ワケあり!

「まだ…あんなものを作っているのね」

 呆然と動けない絹を、ひなこ──いや、「桜」が見た。

 そうだ、桜だ。

 さっき見たあの微笑を、絹は写真で見た。

 だが。

 常識で考えれば、桜が生きているなんてありえないし、ひなこは桜よりもっと年若い。

 だが、絹は知ってしまったのだ。

「トレーサー」という存在を。

 桜の死体は、どうなったのか。

 そう、織田側に持ち去られた。

 死して崩れ行く脳を、おそらく石橋という人間がトレースしたのだ。

 トレース情報が、ただのデータというのならば 、それ以上崩れることなく永遠に保管が出来るはず。

 どの段階かは、分からない。

 だが、石橋という人間は、少なくとも死ぬ前には、そのデータをひなこにトレースしたのだ。

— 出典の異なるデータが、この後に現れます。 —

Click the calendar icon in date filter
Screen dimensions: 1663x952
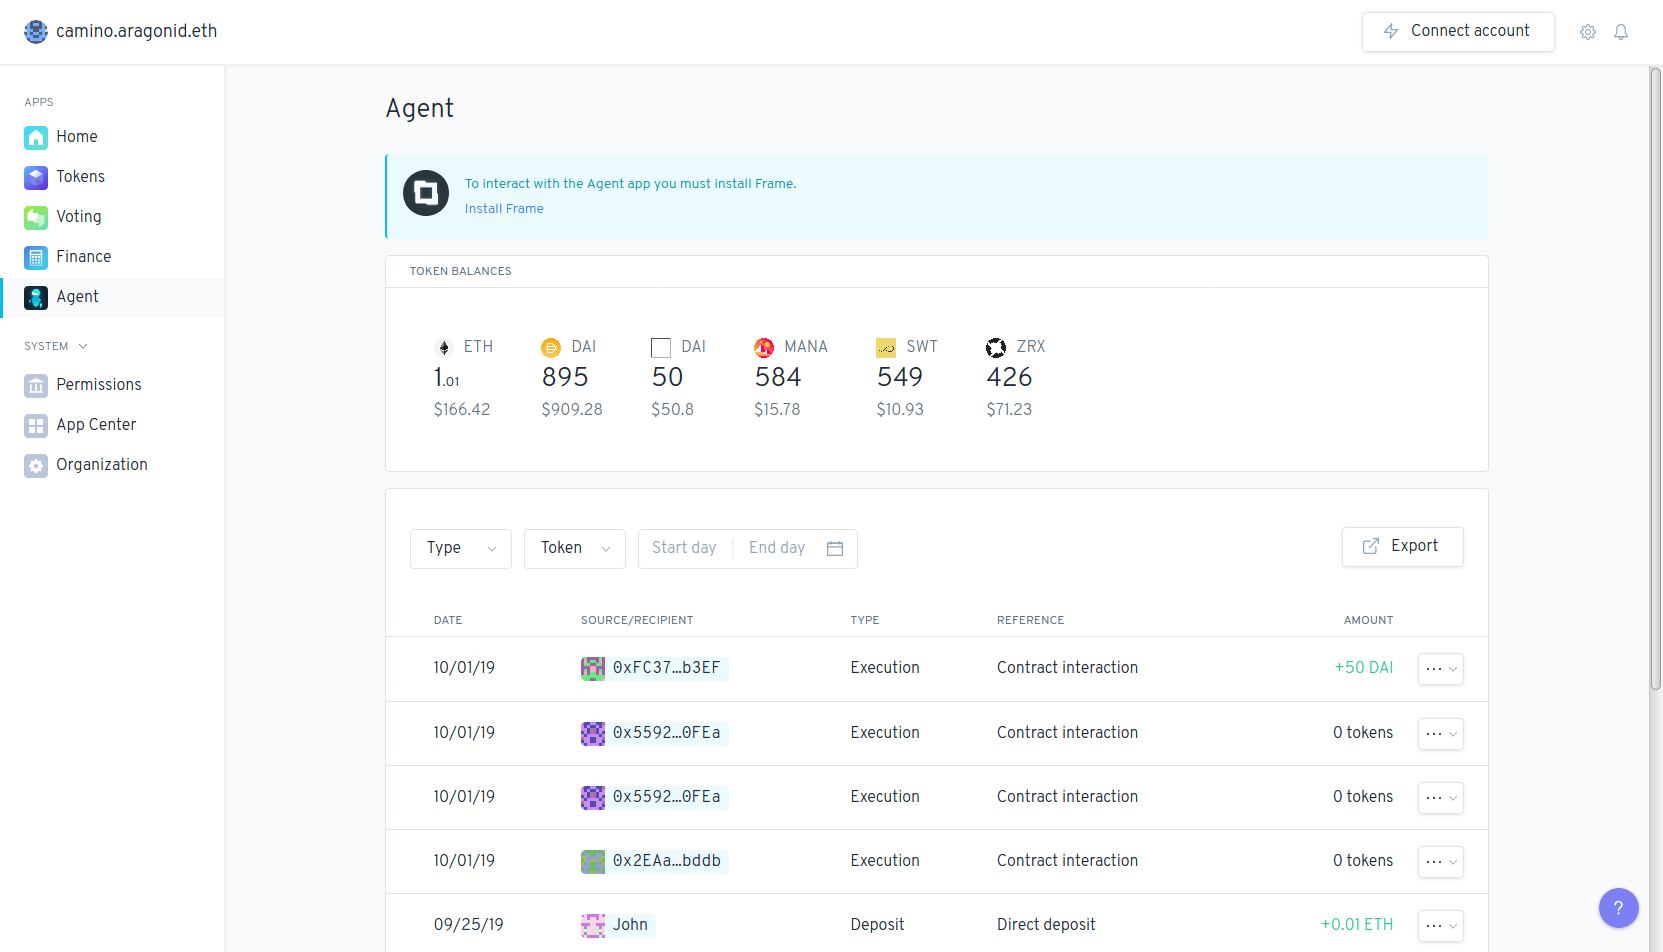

 死後経過のため、損傷した脳のデータのせいだろうか。

 意識の接触は悪く、ずっと彼女はあんな状態だったわけだ。

 そして。

 覚醒した。

 これが──桜。

 トレースされた複製物、ということは頭では分かっている。

 分かっているのに、目が離せない。

「さあな…どうでもいいことだ」

「それ」は、絹を一瞥もしない。

「お前は、あの世から何をしにきた?」

 しなやかに腕が動いた――刀を持つ方が。

 切っ先が、その喉元につきつけられる。

「もう一度、死ににきたか?」

 その時、絹は隣から引っ張られ、ハッとした。

「相方が、裏に回ってるはずだ…とりあえず、これ以上火が回る前に、おまえさんの雇い主を探すぞ」

 冷静に戻り切れていない声だった。

 百戦錬磨に見える彼らさえも、「それ」は動揺させるのか。

 だが、いまの絹には必要な言葉だ。

 ボスがまだ出てきていないということは、火以前に危険な状態に違いない。

 声は出ないが――頷くことは出来た。